It was no gossip about why the immortal captain would ask such a question but other venerable ancients such as Cyrus, the Harbinger of Silent Death and Angelos, the Angel of Fury, would often warn those who desire to know more, to stop their attempts lest they anger the ancient captain.

Now, it is the 10th millennial anniversary of his awakening, and the 321st batch of neophytes and converts, where Ahtelius Epsilon himself belongs to, are one of the lucky ones to bear witness to this glorious event and shall prepare with utmost respect and discipline to receive the immortal captain.​
*Location: Arena
M59 Year 990*

He swerved the saber in several directions with a frenzy much like that of a neophyte, but his movements were careful and precise. He had to change tactics, however, after two swipes at the head for his sparring partner managed to breach his defense. A blitz began thereafter, where in ten seconds, fifty blows and blocks would take place and a normal human eye would've sworn their arms were starting to blur.

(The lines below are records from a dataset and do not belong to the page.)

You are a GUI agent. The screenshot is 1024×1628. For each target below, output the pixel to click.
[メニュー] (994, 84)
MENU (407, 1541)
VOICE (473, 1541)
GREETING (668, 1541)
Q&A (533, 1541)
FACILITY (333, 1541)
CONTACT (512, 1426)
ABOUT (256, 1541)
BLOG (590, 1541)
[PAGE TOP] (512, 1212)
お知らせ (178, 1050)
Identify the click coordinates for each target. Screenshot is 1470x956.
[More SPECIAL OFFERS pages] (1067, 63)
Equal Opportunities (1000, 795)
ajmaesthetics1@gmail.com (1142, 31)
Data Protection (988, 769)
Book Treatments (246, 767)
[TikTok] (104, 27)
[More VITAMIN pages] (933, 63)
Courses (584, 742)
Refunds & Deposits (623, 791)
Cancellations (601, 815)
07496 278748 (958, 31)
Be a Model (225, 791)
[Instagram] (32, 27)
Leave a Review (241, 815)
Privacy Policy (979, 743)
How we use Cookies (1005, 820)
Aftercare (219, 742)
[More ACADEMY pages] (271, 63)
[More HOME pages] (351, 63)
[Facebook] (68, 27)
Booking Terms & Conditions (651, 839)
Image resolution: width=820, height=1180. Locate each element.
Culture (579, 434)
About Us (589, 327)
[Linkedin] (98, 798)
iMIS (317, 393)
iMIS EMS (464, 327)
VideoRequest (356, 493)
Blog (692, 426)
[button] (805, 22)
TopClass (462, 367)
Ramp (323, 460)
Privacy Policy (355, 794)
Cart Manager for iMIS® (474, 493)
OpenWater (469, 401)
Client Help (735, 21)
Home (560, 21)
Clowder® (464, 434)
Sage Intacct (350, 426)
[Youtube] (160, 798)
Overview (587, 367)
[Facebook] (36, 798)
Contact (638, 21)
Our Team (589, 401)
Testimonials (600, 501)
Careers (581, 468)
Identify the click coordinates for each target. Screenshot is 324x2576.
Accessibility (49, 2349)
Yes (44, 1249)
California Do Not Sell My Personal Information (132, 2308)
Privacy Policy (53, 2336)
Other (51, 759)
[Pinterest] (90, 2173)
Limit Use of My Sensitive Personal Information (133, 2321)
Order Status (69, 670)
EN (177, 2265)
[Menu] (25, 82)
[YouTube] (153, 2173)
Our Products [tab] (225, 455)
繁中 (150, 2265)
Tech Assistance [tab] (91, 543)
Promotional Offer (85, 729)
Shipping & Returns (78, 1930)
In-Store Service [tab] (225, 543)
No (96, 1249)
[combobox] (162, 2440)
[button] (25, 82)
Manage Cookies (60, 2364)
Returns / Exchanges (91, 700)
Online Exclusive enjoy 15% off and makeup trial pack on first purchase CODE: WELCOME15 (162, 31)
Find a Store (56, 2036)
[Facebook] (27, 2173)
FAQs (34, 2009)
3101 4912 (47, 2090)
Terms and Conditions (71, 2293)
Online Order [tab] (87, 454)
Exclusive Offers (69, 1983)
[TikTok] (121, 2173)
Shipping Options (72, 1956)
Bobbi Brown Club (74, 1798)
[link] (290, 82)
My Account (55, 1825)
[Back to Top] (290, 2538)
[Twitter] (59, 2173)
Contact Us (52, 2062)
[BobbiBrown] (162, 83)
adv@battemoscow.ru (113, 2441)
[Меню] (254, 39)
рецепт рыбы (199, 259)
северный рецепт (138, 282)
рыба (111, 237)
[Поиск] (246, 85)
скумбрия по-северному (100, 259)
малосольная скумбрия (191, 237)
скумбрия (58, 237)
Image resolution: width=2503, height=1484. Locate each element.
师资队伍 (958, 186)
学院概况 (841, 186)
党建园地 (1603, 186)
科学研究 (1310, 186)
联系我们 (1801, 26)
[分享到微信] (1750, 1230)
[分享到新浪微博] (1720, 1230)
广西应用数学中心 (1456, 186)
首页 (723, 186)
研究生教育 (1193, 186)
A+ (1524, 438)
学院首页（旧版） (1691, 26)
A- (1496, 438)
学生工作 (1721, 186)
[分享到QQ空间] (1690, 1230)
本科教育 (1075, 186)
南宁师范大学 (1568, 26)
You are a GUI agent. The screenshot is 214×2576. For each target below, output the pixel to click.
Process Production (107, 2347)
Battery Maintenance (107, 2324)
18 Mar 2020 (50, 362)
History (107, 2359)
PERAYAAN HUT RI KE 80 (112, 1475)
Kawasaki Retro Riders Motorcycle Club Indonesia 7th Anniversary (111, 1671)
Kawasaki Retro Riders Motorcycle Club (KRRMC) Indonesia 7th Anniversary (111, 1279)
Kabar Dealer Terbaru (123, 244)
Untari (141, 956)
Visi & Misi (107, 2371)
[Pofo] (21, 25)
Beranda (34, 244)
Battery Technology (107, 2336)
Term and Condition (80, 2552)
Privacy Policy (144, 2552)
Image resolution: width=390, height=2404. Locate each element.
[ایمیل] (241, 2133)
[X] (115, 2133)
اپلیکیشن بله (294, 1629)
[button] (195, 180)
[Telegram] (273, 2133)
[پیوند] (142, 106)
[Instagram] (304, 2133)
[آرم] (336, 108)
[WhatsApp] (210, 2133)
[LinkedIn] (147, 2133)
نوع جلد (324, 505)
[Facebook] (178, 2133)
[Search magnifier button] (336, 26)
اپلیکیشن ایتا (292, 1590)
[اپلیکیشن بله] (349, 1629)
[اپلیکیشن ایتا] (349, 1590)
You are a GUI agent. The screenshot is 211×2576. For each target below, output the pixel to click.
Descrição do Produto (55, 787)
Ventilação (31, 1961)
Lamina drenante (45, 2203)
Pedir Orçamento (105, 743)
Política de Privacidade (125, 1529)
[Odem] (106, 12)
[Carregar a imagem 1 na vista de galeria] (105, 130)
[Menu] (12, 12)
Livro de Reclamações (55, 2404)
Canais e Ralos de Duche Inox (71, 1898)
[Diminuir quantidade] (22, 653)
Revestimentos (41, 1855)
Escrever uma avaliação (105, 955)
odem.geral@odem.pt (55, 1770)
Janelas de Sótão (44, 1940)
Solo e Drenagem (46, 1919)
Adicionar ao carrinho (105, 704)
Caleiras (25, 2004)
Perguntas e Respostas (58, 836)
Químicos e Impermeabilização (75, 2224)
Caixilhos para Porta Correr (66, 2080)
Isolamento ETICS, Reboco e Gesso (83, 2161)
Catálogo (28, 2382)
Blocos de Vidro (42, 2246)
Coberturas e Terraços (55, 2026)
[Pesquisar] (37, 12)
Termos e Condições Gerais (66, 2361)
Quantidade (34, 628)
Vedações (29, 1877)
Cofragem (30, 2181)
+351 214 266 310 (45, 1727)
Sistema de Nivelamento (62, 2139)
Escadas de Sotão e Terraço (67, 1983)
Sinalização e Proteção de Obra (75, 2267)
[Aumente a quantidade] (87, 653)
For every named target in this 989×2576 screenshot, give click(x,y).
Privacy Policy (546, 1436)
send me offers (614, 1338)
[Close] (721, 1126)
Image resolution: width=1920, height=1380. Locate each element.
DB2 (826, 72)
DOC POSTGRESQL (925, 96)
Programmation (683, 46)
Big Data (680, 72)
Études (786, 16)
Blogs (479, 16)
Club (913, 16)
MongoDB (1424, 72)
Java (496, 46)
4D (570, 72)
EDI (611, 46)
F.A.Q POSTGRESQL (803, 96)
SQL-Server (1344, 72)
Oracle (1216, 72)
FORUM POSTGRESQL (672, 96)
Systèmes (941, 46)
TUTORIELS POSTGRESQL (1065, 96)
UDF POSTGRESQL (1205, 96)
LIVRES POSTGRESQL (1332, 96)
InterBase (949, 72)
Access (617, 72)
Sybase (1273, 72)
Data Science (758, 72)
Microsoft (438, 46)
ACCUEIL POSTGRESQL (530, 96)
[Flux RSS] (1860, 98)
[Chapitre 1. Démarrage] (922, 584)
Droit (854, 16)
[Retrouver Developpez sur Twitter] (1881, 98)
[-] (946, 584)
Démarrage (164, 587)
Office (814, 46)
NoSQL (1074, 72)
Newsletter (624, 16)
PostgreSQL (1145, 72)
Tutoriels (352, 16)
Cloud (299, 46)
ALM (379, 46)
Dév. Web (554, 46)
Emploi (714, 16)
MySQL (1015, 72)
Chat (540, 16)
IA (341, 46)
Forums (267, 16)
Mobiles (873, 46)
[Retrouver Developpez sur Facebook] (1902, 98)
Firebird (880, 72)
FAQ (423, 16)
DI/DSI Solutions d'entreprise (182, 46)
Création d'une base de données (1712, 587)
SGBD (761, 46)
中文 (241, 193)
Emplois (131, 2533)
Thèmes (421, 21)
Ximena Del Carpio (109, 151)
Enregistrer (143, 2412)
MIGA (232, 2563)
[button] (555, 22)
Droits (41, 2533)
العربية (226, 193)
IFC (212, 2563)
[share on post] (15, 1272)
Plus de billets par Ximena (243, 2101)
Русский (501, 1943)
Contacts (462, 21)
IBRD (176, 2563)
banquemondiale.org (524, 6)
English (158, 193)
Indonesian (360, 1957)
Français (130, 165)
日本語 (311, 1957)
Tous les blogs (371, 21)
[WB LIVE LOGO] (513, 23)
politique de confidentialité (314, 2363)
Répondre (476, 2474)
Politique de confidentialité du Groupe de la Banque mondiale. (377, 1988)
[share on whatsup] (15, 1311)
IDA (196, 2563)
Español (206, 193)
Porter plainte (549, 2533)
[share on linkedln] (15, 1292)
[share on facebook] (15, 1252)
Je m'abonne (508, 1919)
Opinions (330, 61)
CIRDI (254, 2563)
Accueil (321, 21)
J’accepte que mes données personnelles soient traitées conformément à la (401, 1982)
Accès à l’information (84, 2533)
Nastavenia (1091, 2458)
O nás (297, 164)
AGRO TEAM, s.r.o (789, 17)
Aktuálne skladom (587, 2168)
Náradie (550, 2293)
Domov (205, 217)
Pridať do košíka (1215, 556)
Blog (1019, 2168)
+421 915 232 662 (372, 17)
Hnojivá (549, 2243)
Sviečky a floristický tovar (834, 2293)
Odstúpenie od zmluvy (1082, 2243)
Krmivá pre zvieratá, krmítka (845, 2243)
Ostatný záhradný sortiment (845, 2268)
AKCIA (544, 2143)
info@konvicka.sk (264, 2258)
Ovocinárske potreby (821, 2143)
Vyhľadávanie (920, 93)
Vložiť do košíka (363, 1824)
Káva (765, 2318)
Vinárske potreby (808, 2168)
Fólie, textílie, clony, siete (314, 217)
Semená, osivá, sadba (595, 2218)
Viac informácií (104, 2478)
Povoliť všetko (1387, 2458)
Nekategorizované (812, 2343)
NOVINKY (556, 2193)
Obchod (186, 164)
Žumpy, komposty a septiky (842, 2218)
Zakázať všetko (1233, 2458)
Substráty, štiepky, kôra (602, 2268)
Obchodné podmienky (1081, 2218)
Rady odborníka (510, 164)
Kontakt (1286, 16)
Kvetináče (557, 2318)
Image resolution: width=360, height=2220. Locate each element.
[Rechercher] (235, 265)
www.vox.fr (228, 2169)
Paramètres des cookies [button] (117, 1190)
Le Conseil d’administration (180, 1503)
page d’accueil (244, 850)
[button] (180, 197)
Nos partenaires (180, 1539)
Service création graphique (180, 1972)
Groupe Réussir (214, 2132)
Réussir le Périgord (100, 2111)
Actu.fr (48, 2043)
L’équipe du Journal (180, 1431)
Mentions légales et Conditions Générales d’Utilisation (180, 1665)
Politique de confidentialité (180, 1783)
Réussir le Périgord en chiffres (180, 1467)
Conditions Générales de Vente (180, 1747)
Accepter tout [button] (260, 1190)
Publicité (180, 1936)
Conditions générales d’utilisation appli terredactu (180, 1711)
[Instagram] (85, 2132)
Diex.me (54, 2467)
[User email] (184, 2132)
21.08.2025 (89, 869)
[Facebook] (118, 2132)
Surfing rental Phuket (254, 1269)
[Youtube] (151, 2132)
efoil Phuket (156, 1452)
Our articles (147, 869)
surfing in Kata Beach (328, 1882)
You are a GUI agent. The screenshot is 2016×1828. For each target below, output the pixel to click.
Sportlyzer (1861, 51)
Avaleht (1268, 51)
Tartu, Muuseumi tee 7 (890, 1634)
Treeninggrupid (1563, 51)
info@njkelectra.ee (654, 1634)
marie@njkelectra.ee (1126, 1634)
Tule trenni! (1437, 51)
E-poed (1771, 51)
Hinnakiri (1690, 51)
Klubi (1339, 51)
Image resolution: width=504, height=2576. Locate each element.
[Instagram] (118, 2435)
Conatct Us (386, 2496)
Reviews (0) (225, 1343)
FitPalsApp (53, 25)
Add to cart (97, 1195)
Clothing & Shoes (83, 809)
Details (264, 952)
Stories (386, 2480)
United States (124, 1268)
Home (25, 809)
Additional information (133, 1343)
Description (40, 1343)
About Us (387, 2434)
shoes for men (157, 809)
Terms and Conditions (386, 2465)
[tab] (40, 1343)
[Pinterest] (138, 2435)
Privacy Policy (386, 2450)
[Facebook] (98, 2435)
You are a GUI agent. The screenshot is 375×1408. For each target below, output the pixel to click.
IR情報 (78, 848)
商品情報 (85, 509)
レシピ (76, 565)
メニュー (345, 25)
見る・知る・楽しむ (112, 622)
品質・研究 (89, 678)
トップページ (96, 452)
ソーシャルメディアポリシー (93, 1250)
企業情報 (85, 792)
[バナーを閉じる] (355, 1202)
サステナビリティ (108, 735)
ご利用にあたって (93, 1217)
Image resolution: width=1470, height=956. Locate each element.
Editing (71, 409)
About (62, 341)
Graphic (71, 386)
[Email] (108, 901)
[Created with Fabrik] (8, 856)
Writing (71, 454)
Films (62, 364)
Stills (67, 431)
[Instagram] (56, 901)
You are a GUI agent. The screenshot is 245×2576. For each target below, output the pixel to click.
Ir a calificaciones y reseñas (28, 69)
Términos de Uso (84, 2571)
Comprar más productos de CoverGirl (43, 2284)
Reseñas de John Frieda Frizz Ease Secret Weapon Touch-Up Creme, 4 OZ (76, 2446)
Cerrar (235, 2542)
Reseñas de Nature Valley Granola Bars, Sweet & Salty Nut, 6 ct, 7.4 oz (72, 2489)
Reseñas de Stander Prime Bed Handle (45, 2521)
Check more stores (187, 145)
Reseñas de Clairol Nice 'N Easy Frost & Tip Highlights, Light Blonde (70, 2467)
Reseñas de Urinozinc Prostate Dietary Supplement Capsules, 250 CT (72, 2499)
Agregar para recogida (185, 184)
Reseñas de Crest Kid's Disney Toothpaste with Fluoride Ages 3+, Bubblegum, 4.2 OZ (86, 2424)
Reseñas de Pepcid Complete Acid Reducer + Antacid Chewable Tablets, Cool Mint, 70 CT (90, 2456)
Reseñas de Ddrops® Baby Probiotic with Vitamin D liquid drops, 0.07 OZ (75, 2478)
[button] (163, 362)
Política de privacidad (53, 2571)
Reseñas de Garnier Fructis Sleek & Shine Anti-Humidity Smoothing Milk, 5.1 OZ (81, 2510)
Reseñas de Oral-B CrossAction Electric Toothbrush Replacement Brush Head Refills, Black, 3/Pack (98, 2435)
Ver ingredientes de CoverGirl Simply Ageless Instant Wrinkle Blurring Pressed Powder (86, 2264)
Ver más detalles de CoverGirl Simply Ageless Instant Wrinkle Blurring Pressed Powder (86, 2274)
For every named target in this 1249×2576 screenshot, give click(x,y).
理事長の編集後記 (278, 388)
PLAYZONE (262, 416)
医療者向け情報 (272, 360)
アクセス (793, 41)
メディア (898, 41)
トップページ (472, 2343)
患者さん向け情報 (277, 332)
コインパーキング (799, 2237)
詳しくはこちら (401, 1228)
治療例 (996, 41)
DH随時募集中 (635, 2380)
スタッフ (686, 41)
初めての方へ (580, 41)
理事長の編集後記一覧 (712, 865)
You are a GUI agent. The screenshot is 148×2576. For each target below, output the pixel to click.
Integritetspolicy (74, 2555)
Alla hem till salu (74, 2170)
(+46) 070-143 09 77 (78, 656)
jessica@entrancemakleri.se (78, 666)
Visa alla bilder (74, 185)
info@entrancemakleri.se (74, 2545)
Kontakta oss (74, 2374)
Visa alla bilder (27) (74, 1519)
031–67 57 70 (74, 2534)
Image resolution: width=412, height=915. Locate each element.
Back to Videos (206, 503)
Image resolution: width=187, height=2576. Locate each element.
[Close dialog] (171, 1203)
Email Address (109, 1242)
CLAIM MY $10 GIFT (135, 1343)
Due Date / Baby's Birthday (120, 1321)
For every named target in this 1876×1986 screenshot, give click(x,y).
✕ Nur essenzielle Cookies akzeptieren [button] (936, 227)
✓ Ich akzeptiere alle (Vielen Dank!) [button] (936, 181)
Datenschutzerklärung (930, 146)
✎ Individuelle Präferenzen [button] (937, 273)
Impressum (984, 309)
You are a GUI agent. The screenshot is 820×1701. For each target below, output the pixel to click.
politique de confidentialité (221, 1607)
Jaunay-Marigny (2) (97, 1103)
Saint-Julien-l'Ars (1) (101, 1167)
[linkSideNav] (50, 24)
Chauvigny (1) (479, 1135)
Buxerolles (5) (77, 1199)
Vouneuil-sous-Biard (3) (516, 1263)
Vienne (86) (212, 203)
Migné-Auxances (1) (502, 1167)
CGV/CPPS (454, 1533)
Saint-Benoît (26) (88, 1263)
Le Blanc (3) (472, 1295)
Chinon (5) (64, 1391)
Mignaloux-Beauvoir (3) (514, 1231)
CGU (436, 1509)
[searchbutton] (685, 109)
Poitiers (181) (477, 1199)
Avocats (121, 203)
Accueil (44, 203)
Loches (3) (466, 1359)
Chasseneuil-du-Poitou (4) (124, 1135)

The other neophytes were just staring wide eyed at the combatants. The anxiety that gripped them ever since entering the arena were erased by the ferocity and skill of one of the converts. He was just brought two weeks ago, from the Septilun Galacticus, the sixth and most recent conquered galaxy of the Imperium by the 17th LegioBellus Praeterium. He was a silent and genial, mixing and exchanging smiles with his fellow converts and with the neophytes while being indoctrinated and taught by the immortal space marines. But all that changed when he was selected and given a saber to spar with one of the Exercitus. And now, they were wondering if the converts were still, mortal. 

The blitz ended as the Spar Master stepped back and lunged at the convert but the latter stepped aside, parried, and connected a masterful backhand blow to the head. The inductees cheered as the space marine stumbled. The convert jumped a few seconds later as the Exercitus made a swiped at his feet. He then landed with an attack to the head which the marine avoided by rolling to his side. The Spar Master then kicked his ankle in retaliation, rewarding the former with a painful grunt but he recovered quickly. Their sabers clashed and clashed again but the convert was now on the defensive for the attacks were now becoming a little too deadly. He parried one such blow and the next thing he felt was the marine's other fist. A loud cracking sound made the inductees and the converts cringe as he staggered back holding his now bloodied nose. He raised his saber threateningly to stop his enemy's advance but it was useless, the space marine just ignored it and hacked away.

CLANG! CLANG! CLANG! The Spar Master was fighting like a thousand lions, despite his opponent's facial setback, but the latter never gave up either. Every blow they threw at each other, was countered and every block they did was nearly out maneuvered and it was no question that a blitz would soon occur once again. 

It did eventually, and everyone were silenced and awed by it.

_“Finally... a protege...”_ the space marine thought as the convert blocked attacks that could only be learned in the battlefield. 

The blitz came to an end after two minutes and so was their spar, for their sabers could no longer serve their purpose as their broken remains littered the floor. 

Sweat poured like waterfalls from their faces as the Exercitus extended his free hand for a handshake. The convert looked at the gesture in confusion and looked at the Exercitus who was beaming like a child. He slowly raised his hand and the Exercitus grabbed it and locked their arms in a warrior's handshake; the way a brother Exercitus would greet his brother-in-arms.

A series of claps then caught everyone's attention and all of them turned their heads towards the source. Their jaws dropped in doing so and so did their knees. 

Standing at the entrance of the arena was an Exercitus, only that, he was the most important individual in the Blood Ravens Legion. Standing 10 ft tall and sporting one of the first and last Primarch power armours, Lanfried Kaltos was applauding happily in the midst of his honor guard and the High-general as they entered the arena.

“Well done. An excellent show of ferocity and efficiency” his face was full of joy as he said these words. Hrothgar was trailing behind him, carrying his scepter. 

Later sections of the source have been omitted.